Jakus’s eyebrows went up. “Did I?”
“Yes. You damn well did.” Legroeder let his breath out with a hiss. “What’d those pirates do to you, Jake? Back then, I could’ve trusted you to tell the truth. Instead of lying to protect your own little ass—”
Jakus jerked a little.
“—or whatever the hell it is you’re protecting.”
Jakus said nothing. His right eye had begun to twitch, and he rubbed at the tic with his finger. As Jakus shifted his head, Legroeder noticed that a second implant behind the man’s right ear was alive with a tiny, erratic red flicker. Was Jakus connected to something or someone right now? Or was he just thinking?
“The truth ,” Jakus said slowly. “Easy word for you to use. What exactly do you mean by it?”
Legroeder snorted. “Do I have to explain the word ‘truth’ to you?”
Jakus worked his mouth for a moment, then cocked his head toward the glowing interior of the rigger-sim. “Well, hell, Renwald, we’re both riggers, right? We both know that half the time there’s no way you can tell what’s real and what isn’t, in the Flux.”
“Don’t bullshit me, Jakus. Is that thing whispering so loud in your ear you can’t even hear yourself think anymore? You and I know what we saw.”
“Not real,” Jakus said, with a shake of his head. “Not real.”
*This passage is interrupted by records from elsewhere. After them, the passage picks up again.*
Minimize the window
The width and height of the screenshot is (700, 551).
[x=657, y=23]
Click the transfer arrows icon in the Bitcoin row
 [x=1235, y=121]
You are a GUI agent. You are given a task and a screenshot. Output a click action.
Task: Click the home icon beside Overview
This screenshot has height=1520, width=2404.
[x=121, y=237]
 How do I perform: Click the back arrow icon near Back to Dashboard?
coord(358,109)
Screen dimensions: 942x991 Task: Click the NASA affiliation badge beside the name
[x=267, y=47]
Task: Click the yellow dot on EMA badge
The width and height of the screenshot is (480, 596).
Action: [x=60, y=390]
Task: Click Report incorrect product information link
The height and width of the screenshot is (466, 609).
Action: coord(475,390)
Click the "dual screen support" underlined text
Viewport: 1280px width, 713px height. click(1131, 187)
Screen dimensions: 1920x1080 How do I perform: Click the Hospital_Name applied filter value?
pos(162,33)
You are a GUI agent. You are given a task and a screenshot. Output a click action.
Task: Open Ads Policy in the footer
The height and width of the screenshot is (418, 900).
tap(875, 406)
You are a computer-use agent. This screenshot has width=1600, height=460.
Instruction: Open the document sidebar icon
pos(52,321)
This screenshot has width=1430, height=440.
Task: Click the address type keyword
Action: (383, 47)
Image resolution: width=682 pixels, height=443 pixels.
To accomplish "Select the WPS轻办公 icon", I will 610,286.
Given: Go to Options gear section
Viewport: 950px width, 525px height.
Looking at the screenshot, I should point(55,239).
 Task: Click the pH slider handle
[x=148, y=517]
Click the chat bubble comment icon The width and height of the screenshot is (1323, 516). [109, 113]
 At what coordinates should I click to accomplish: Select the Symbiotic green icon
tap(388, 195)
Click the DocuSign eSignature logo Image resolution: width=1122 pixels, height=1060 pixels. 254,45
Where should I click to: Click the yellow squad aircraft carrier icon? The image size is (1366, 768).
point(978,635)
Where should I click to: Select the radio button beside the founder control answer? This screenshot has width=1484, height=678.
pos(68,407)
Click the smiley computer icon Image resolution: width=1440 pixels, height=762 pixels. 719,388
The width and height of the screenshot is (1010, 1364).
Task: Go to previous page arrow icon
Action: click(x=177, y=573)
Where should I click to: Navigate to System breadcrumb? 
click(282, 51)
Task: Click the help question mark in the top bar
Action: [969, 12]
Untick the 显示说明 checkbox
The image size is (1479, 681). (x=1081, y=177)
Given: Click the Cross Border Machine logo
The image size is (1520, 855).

“You know it was real!” Legroeder shouted. “You heard the distress call. Hyutu wasn’t even in the net, and he heard it! If anyone was responsible, it was him.”
“Show some respect,” Jakus said, with a shiver. “A little respect for the dead, okay?”
Legroeder was drawn up short. “Who’s dead?”
“Hyutu.” Jakus make a throat-slitting motion with his finger. “The pirates did ’im. You and me, we were lucky to get out with our skins.”
Legroeder scowled. “How do you know? Did you see it happen?”
Jakus shrugged. He tapped the silver disk on his temple. “You had one of these Kyber things, you’d be able to see things a whole lot better. Understand stuff you don’t know now.”
Legroeder felt a chill at Jakus’s words. Kyber things? “Is that it?” he whispered. “Is that what took your—” he struggled for the right word “— integrity from you? The implants?”
That brought a sharp laugh from the other man. “We gonna talk about my integrity now? Oh, yeah, Renwald—you must’ve had loads of integrity, the whole time you were pilotin’ pirate ships, burning innocent people. Oh, yeah.”
Legroeder’s face grew hot with bitterness and shame. “I did what I had to, to survive. I don’t deny that I rigged ships for them.” There had been no choice, if he’d wanted to live. And it was only his exceptional skill as a rigger that had kept him free of an implant; he’d persuaded his captors that he could rig better without those things in his head.